The updated function now correctly handles missing reputation data by returning an empty JSON object "{}" instead of a sentinel string. It also properly handles the case where the reputation timestamp is zero.

This change addresses a previous review comment about returning valid JSON when reputation data is missing, which prevents downstream JSON parsing errors.

---

93-107: Well-structured status tag mapping function

The new helper function create_status_tags encapsulates the logic for mapping order statuses to NIP69-compatible statuses and determining whether to create event tags. This improves code organization and reusability.

---

115-118: Improved function signature with Result and Optional return

Changing the return type to Result<Option<Tags>, MostroError> properly handles both errors and the case when no tags should be created.

---

119-129: Proper handling of Lightning network data

Using LN_STATUS.get() to retrieve the current Lightning network status ensures accurate network information in the tags.

---

179-191: Conditional reputation tag insertion

Conditionally inserting the reputation tag at a specific index only when data is available improves the handling of optional data.

---

203-203: Consistent tag list construction

Using Tags::from_list for info tags maintains consistency with the tag creation pattern used elsewhere in the file.

src/db.rs (5)

23-37: Improved database file creation with OpenOptions

The code now uses OpenOptions with create_new(true) instead of std::fs::File::create_new, making it compatible with stable Rust while maintaining the same functionality.

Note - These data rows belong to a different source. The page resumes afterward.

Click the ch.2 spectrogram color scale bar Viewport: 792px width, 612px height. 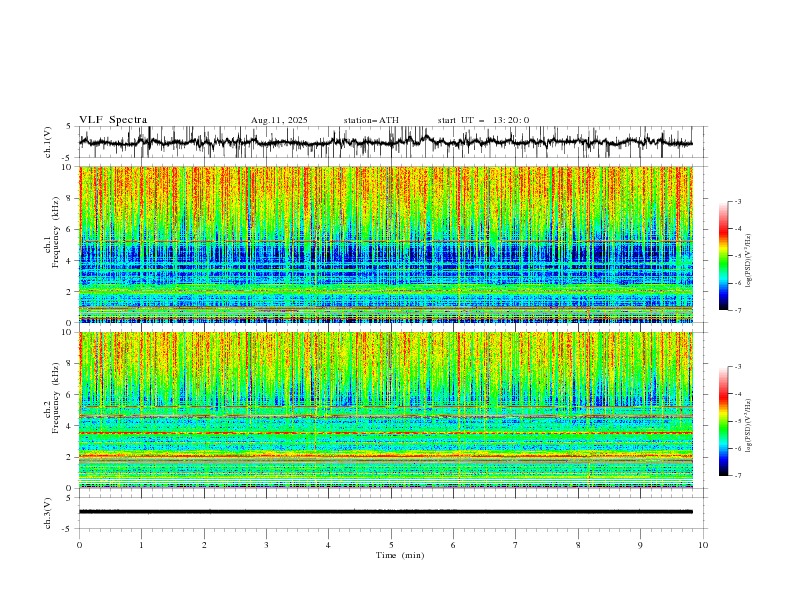723,421
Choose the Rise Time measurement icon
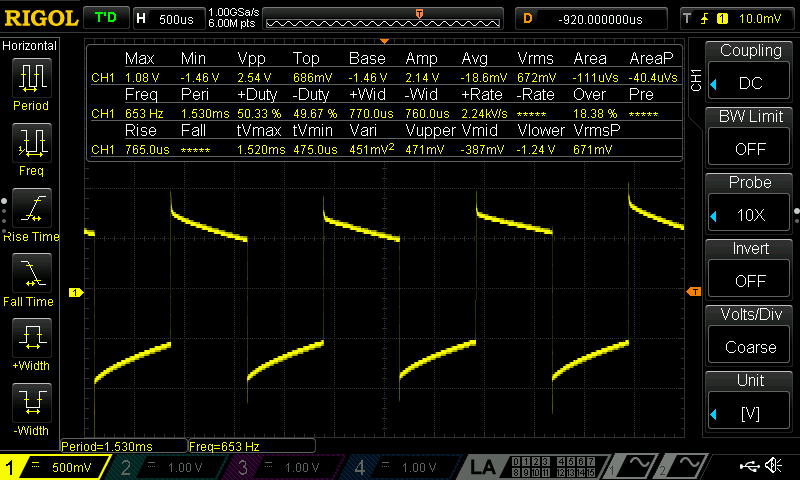The height and width of the screenshot is (480, 800). point(31,212)

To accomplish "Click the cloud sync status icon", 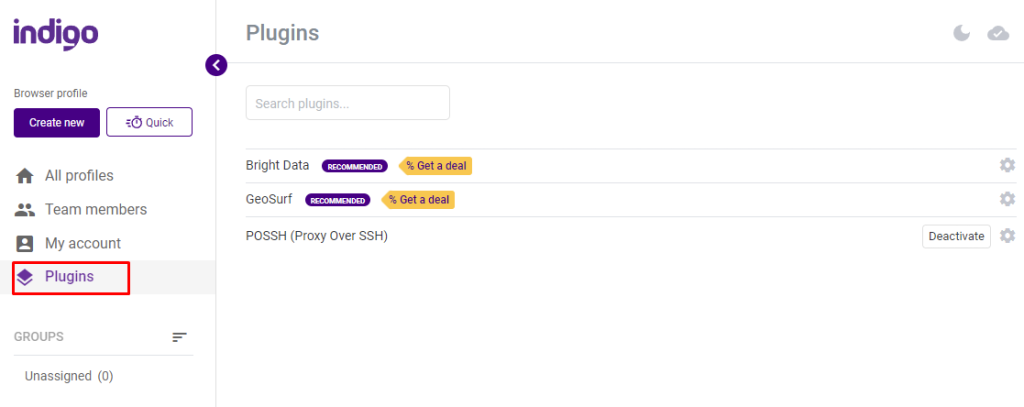I will pos(998,33).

This change addresses a previous review comment about using stable Rust APIs instead of nightly-only features.

---

55-57: Consistent error handling pattern

The consistent use of MostroInternalErr(ServiceError::DbAccessError(e.to_string())) for database errors improves error specificity and consistency.

---

135-146: Standardized error handling in database queries

All database query functions now consistently return Result<_, MostroError> with appropriate error mapping, which aligns with the broader codebase changes to remove anyhow in favor of custom error types.

---

570-572: Added cross-field consistency check for ratings

The added check ensures that min_rating <= last_rating <= max_rating, which preserves important data integrity constraints.

This change addresses a previous review comment about ensuring cross-field consistency in rating data, preventing contradictory data such as having min_rating > last_rating.

---

597-601: Improved logging for solver assignment

Using tracing::info! instead of debug prints provides better visibility into solver assignments for troubleshooting and monitoring.